It's a far better service to simply say to such a person, 'It won't work.' If you explain the math, and by some miracle that person understands that math and agrees with the conclusion, they'll just go back to their basement and cook up some different system in the forlorn hope that the math will validate that new one.
I think the odds of the math convincing the OP that Martingales don't work were about 40,000,000 to one. I respect the various quixotic tries to do so, though.
The fact that a believer is happier than a skeptic is no more to the point than the fact that a drunken man is happier than a sober one. The happiness of credulity is a cheap and dangerous quality.---George Bernard Shaw
clarkacal

OK, I'll answer your question strictly in terms of math.
The odds of winning with the 'never bust' strategy are approximately equal to the odds of being dealt either a 19-21 or 2-11 and upgrading to 19-21, plus the odds of dealer busting. You will win approximately 40% of hands and lose about 50%. Pushes not counting, you will lose about 55% of hands and win 45%.
The odds of losing 9 hands in a row are 0.55^9=1/217. The probability of a 9-hand losing streak is 21% in 60 hands, 40% in 120 hands, 54% in 180 hands, 65% in 240 hands, 90% in 500 hands, 99% in 1,000 hands. The formula is 1-(1-1/217)^(N-8), where N is the number of hands played.
---
However, this should be put into context for comparing with other betting patterns. Here is a post I recently wrote elsewhere about martingale, I'll repost it here, tweaked a bit for context.
---
While most betting systems are mathematically neutral, martingale stands out as being mathematically damaging to the player in all long-term performance metrics, such as risk of ruin, SCORE, time to double the bankroll, and, critically, chance to double the bankroll.
For instance, the risk of ruin in typical blackjack with a 64-bet bankroll is 10% in 1,000 hands, 1.8% in 500 hands, or 0.01% in 200 hands. A 6-step martingaler will run out of his 64 bets the first 6-loss streak he gets. The probability of a 6-loss streak in fair coin flip is 1/64 (or 1/45 in blackjack), and a streak can begin on any hand.
So, it will take only 50 fair coin flips or 36 hands of blackjack to provide a 50% risk of ruin with 6-step martingale. A 10% risk of ruin is reached in a mere 10 hands. A 1.8% chance will be exceeded in just 6 hands, since your first 6-hand sequence entails a 2.2% risk of ruin. That is for a bankroll that will last flat-bettors through thousands of hands.
All this while, martingale limits the winnings to a single unit at a time, slowing down the winnings. Even under ideal conditions, perfect 1-0-1 (just what martingale is designed for), a 6-step martingaler needs 128 bets to double his bankroll, a 86% risk or ruin in coin flip or 94% in blackjack.
So while per-bet house edge is unchanged, with a martingale the chance to double a 64-bet bankroll is a mere 14% in fair coin flip, as opposed to 50% for a flat-bettor. This is a mathematical disadvantage, voluntarily creating house edge even in a game that doesn't have any. All martingale provides in the long run is just massively increased risk of ruin, without a corresponding increase in gain.
---


nice post
clarkacal

Of course - how ignorant of me to forget that single, most important aspect. Oh thank you wise one for setting me on the path to enlightenment.


What did I do?
TheNightfly

But why should anyone bother to do the math?
It's a far better service to simply say to such a person, 'It won't work.' If you explain the math, and by some miracle that person understands that math and agrees with the conclusion, they'll just go back to their basement and cook up some different system in the forlorn hope that the math will validate that new one.

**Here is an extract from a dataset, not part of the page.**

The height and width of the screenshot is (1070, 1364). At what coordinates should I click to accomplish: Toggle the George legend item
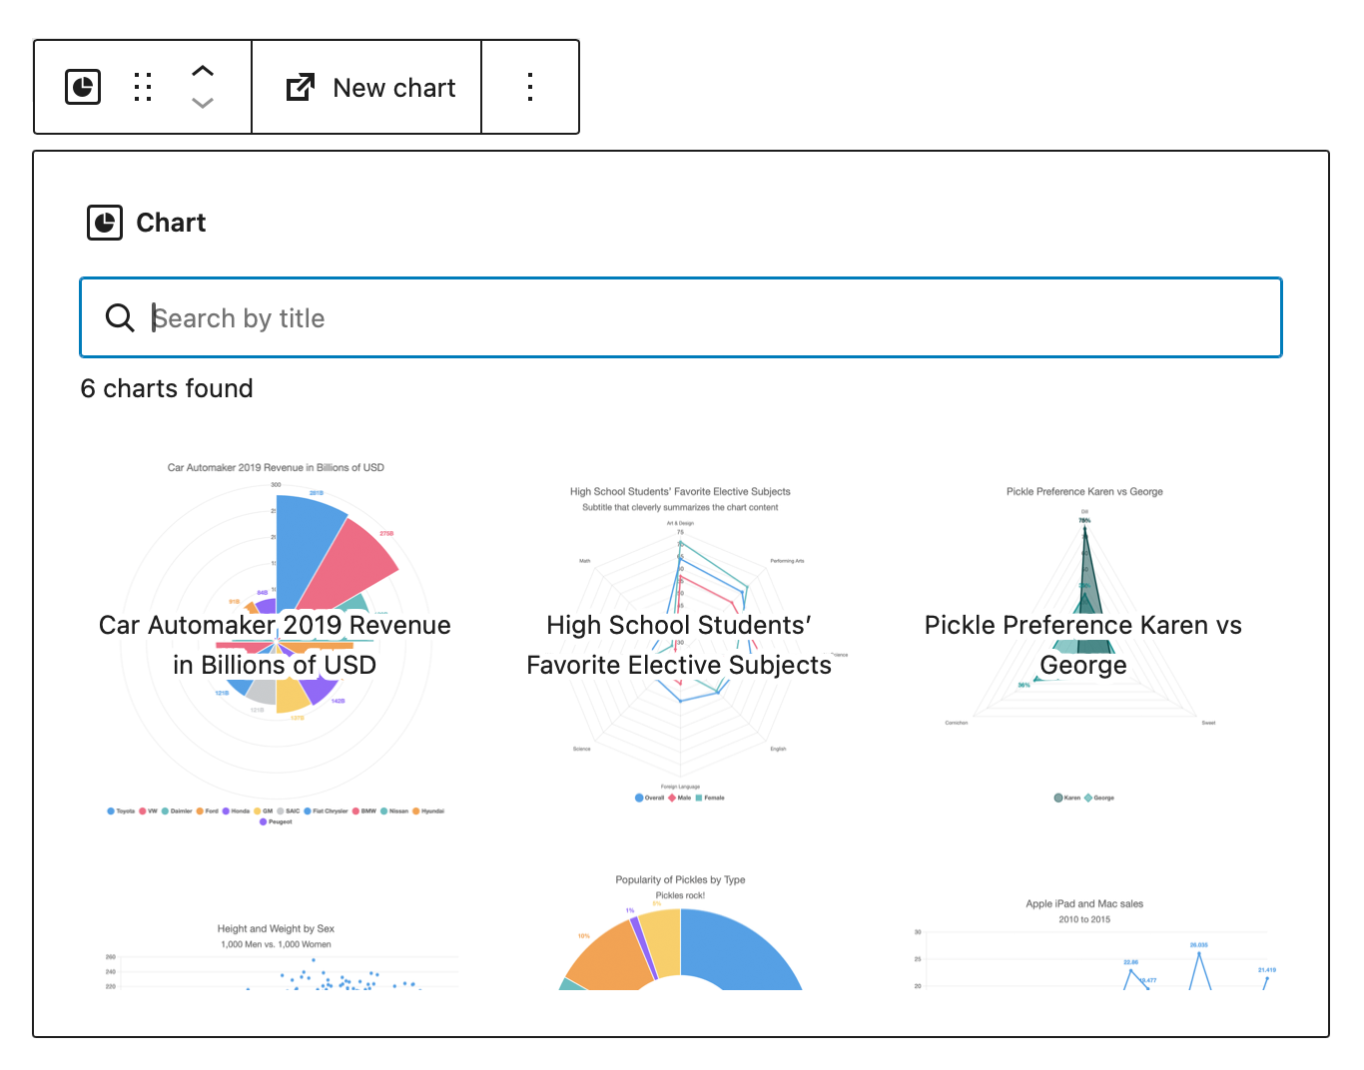click(x=1099, y=798)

I disagree with your comments for two reasons. I think that the reason this website exists is to educate and inform people. By just telling someone something won't work in answer to their question...
Quote: bruski

So what I can't get my mind around basically is...
First, what are the odds of losing 9 straight hands where you never bust.
Second, since extra profit will be made whenever I get a blackjack (and obviously, the farther into the sequence I am, the higher the profit), how significant is that to the overall final edge?
Any input would be greatly appreciated! I tested this method out on a free game online for around 3 hours (I know, small sample size for sure) and profited $435.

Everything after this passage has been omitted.